In sales and marketing we often talk about treating customers like gold. They are “always right,” we are “customer-centric,” our “responsiveness” to customer inquiries is unparalleled in the market.
Can you say that about how you treat your sales force? What would happen if you treated your sales staff like customers? Would they produce for us like customers do?
The first step in any customer process is understanding their needs. If we are trying to offer solutions and create value for our customers we need to understand their challenges. We must explore their needs.
Now, lets turn the table and reflect internally–what are the needs of our sales? We know what we need them to do, but what do they “need” to be successful?
Here are a few ideas:
- Compelling products and services
- Knowledge of what they are selling (as well as what competitors are selling)
- Source of fresh prospects or leads
- System to manage and follow-up on prospects
- Ability to negotiate and make deal decisions
Adapt these to your mortgage or debt business, but make sure you take the time. Look at trends and performance data. What helps get a deal done? What happened to those that didn’t get done?
Learn The Selling Cycle
Most of us have analyzed the customer buying cycle to a fine science. We know all of the scenarios that drive customers to us. We know what will make them hesitate, wait, or buy. We know how to accelerate that buying cycle with influence and persuasion.
Unfortunately, we don’t apply the same analysis to our selling process. The data is all there. Leads and prospects enter into our system. They are contacted and engaged. Then what happened?

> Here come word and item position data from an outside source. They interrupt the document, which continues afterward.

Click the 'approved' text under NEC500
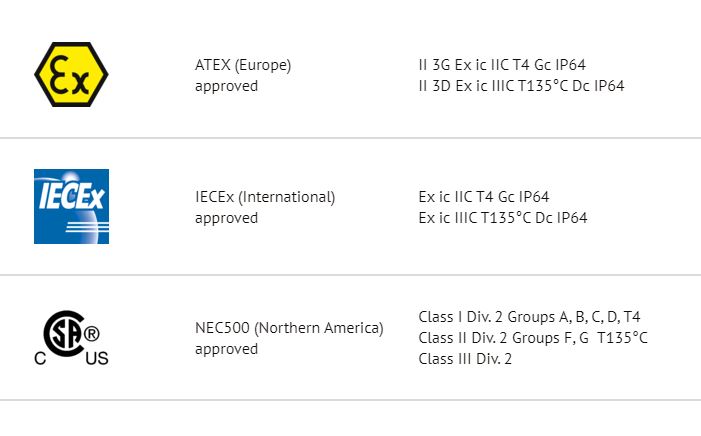 click(226, 349)
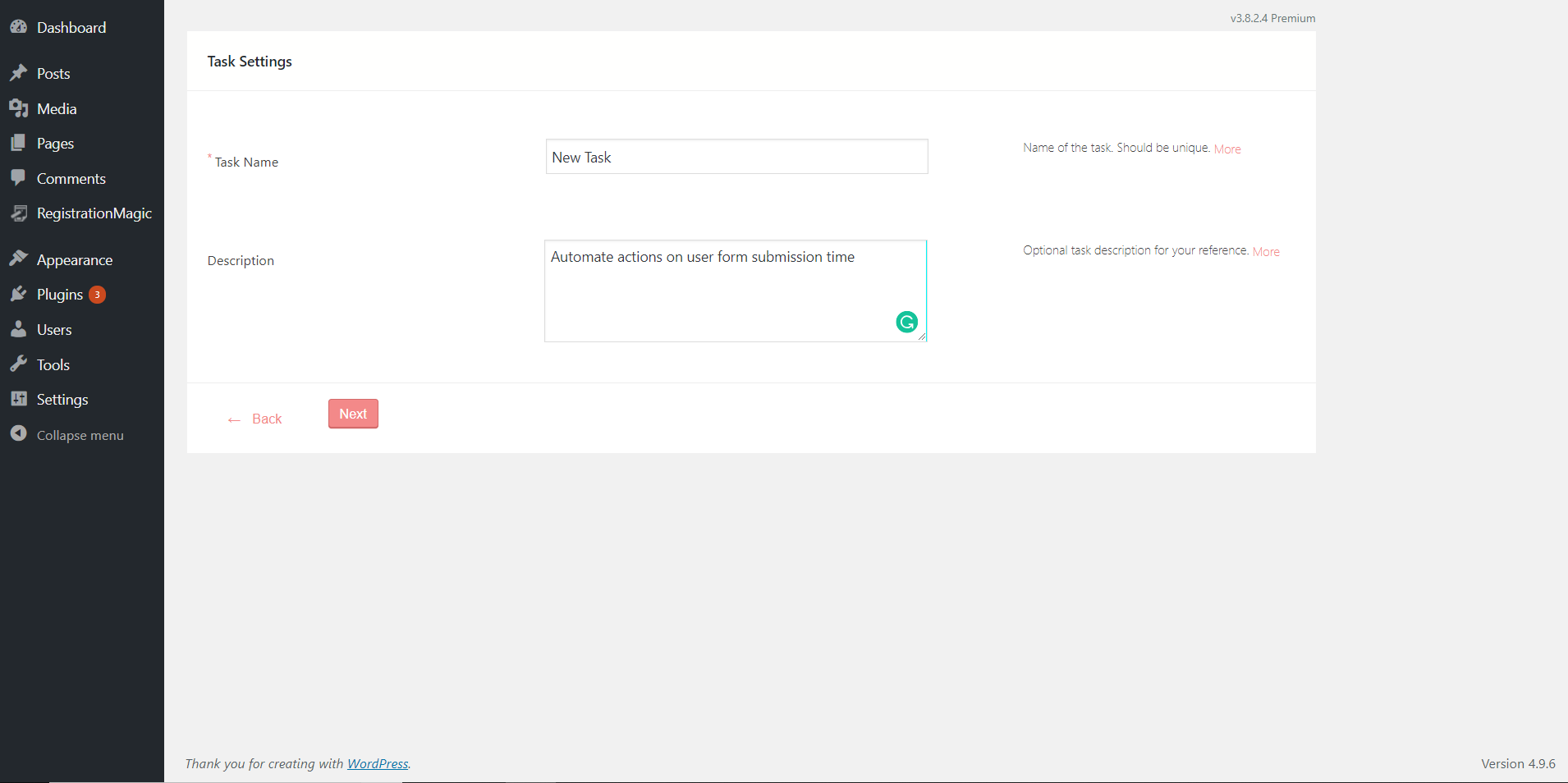Click inside the Task Name field
This screenshot has width=1568, height=783.
coord(736,157)
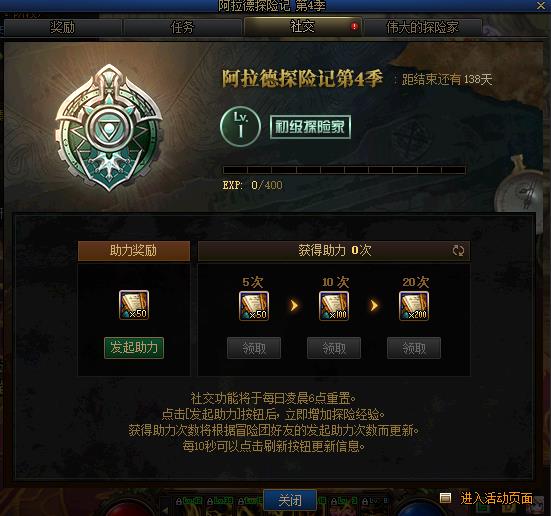551x516 pixels.
Task: Click the red alert badge on 社交 tab
Action: click(x=355, y=26)
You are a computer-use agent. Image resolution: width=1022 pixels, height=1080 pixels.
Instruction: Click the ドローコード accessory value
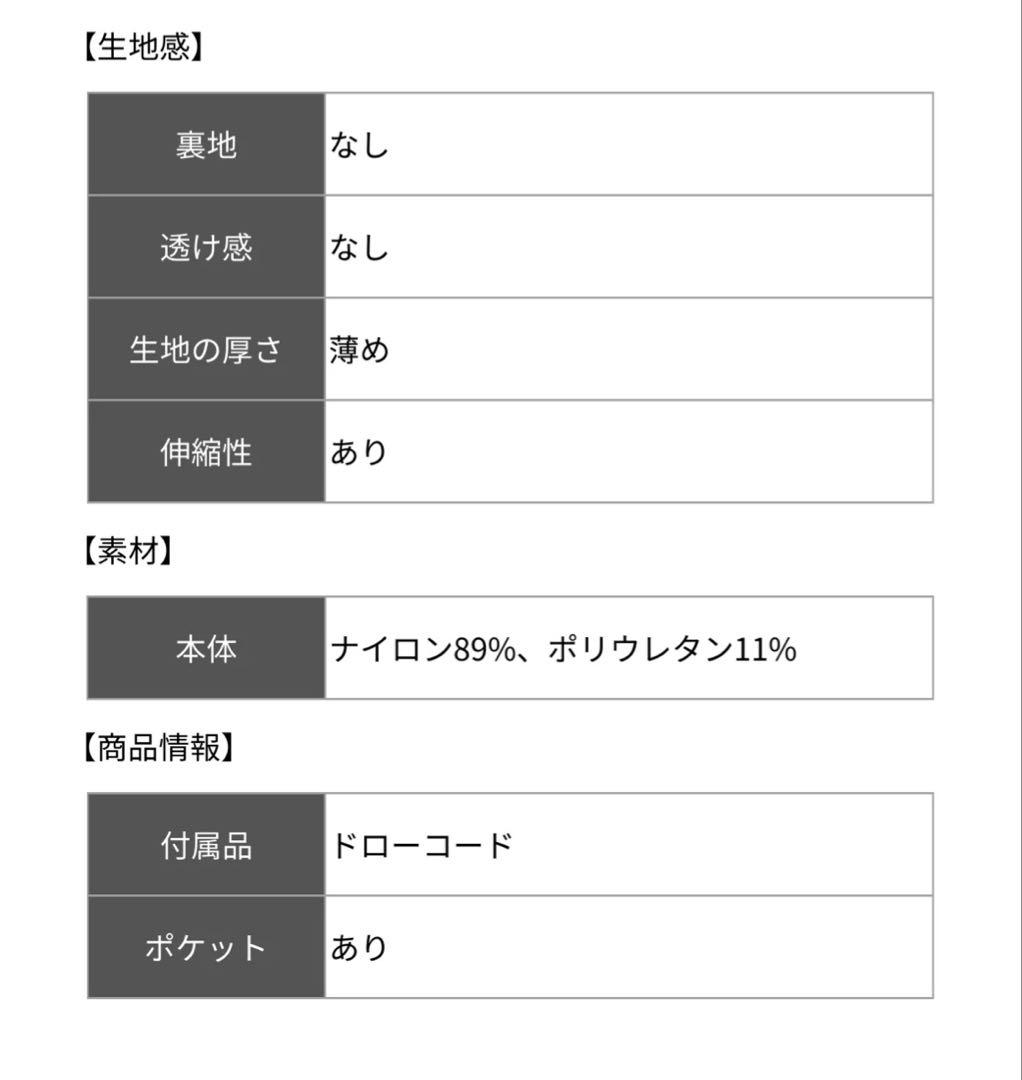coord(421,846)
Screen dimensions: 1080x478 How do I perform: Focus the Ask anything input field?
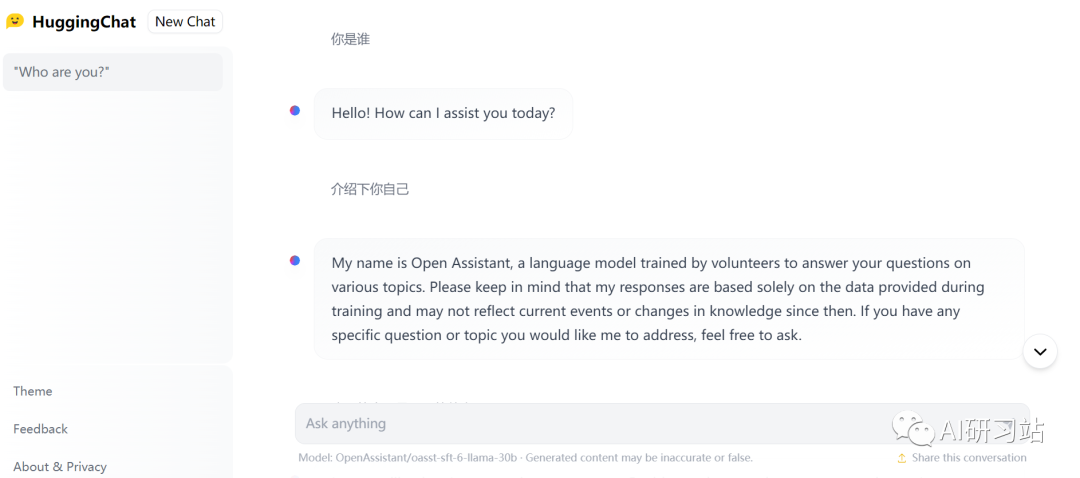[663, 424]
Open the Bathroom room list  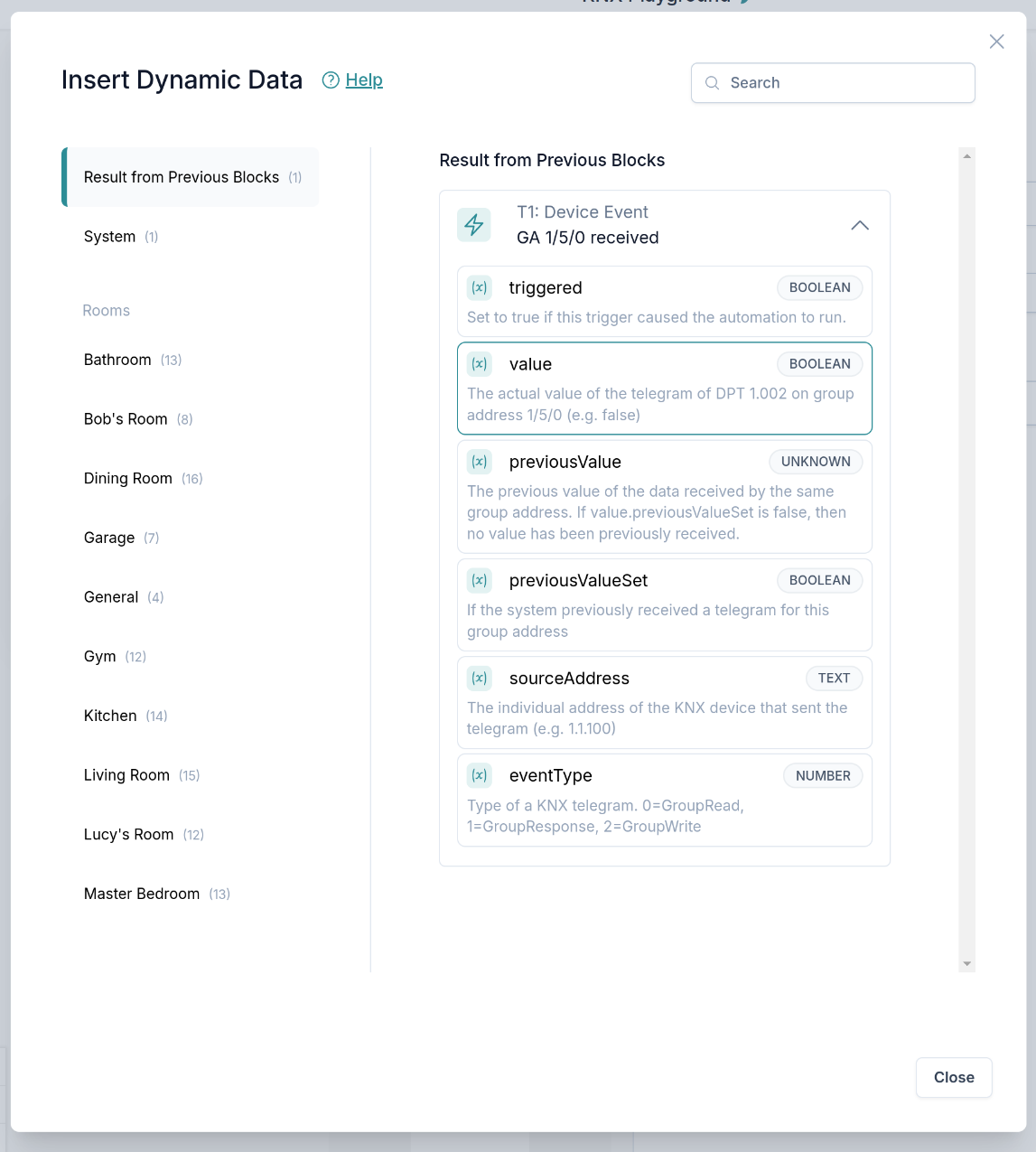click(x=118, y=360)
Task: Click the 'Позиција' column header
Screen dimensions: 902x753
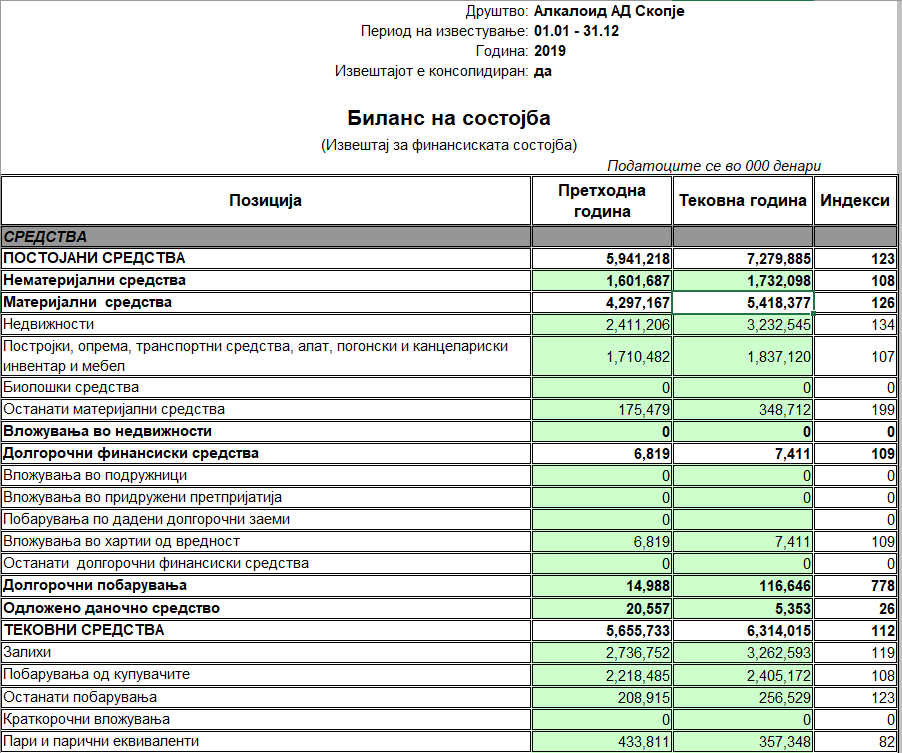Action: tap(265, 201)
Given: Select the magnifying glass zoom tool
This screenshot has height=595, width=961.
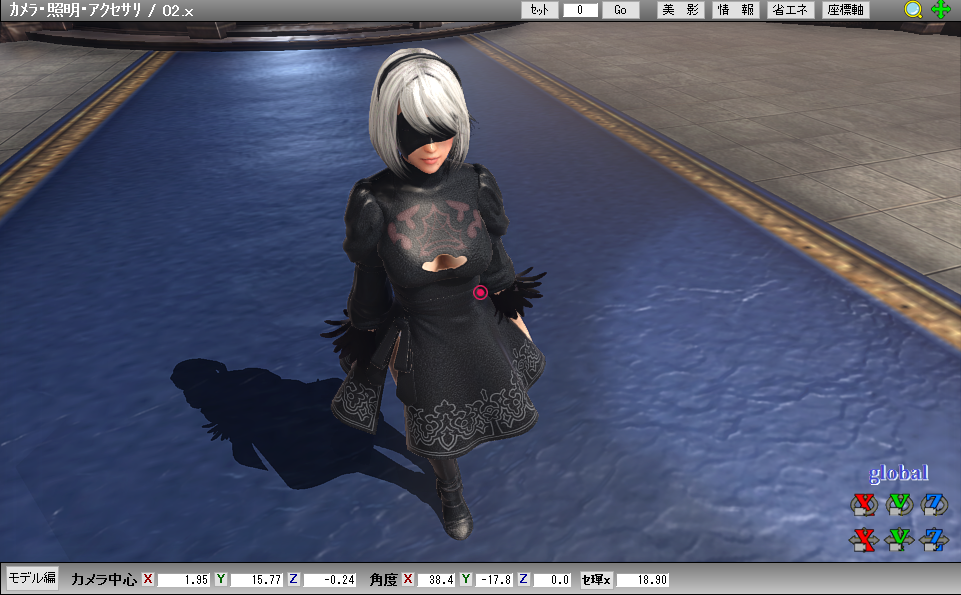Looking at the screenshot, I should point(911,10).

Master this data and you can see delays, choke points, and fall out risks in your sales process. Tracking your selling cycle(s) can help you:
- Build better sales processes
- Improve knowledge-building and training
- Design more compelling marketing collateral
- Learn exactly when and how to follow-up
- Give sales people the tools to reinforce best practices
Mastering the sales cycle can help you equip your sales force for success–even automate much of that success formula.
Remove the Barriers to Sales
The first two steps have given you a pretty good picture of the sales cycle. Within that picture you should also begin to see the barriers that frustrate the effectiveness of this cycle.
Here are a few barriers that I often see in sales organizations:
- Total reliance on “hunting” philosophy for leads. New mortgage or debt leads motivate and increase productivity.
- Lack of attempt and contact accountability. Whether you are using a dialer or CRM, sales needs focused discipline on touching lots of customers.
- No system to manage follow-up. This is where some form of lead management is critical. Consistently touching customers is as important as making first contact.
Tools are critical to helping your sales department to not only be efficient, but also to show them that they are the center of the organization.
Go the Extra Mile
Nothing lands a customer faster and builds a deeper sense of loyalty than “going the extra mile.” This makes them feel special and reinforces that you care. The same applies in managing your sales department. Show them you are willing to support and motivate them.
Some ideas you may consider:
- Running sales competitions are always a hit
- Make sure they have quality equipment (computers, dialers, crm)
- Put sales support (marketing) at their finger tips
- Have them participate in sales and marketing strategy
- Put them at the center of new technology or software decisions
Simple incentives and motivation can produce far bigger results than simple salary and bonuses. Get creative. You will be amazed that an exotic trip for top performers to the Atlantis Resort in the Bahamas can cost less and bring more revenue than a higher deal split.